= Michael Marsh (journalist) =

Michael Marsh is a New Orleans native and former television news anchor on WBRZ-TV. He previously anchored the weekend newscasts and served as both a reporter and a weekend anchor on WBRZ from 1977 to 1982.

Marsh received a bachelor's degree in Journalism from Louisiana State University in 1975. With 31 years of broadcast experience, he has worked at stations in San Antonio, followed by reporting and anchoring stints in San Francisco, Denver, Atlanta, Charlotte, North Carolina, New Orleans, and Champaign, Illinois.

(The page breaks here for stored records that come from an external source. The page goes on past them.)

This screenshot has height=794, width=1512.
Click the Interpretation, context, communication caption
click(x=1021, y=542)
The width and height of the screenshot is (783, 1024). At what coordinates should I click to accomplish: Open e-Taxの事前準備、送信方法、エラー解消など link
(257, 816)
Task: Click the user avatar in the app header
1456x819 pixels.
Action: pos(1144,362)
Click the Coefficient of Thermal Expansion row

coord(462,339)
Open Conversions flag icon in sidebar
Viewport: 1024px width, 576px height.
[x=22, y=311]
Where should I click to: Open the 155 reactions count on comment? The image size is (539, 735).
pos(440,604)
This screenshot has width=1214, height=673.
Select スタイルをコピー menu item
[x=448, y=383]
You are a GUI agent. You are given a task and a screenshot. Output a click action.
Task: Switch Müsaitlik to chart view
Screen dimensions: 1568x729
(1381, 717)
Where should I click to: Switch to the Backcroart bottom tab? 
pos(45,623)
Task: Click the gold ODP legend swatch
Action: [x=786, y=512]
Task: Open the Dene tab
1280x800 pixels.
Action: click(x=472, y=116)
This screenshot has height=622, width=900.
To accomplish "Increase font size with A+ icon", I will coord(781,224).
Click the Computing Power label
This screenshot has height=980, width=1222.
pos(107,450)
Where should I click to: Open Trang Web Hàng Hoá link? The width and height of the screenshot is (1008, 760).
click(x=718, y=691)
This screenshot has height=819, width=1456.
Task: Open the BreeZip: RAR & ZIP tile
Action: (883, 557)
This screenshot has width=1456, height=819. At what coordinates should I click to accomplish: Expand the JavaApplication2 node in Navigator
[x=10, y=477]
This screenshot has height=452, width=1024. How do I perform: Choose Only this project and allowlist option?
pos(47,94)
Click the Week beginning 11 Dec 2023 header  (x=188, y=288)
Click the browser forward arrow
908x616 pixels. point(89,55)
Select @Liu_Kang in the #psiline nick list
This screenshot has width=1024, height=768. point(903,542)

The son of a Navy officer, Marsh said his military childhood prepared him for the many moves necessitated by a career in TV news.

While a reporter in Atlanta, Marsh covered the case of Roy Moody, who carried out a series of mail bombings against the National Association for the Advancement of Colored People and the federal judicial system in 1989. He is mentioned in Mark Winne's book about the case, Priority Mail: The Investigation and Trial of a Mail Bomber Obsessed With Destroying Our Justice System.

He also covered the preparations of troops at two Georgia military installations - Fort Stewart and Moody Air Force Base - who later had major roles in the Persian Gulf War.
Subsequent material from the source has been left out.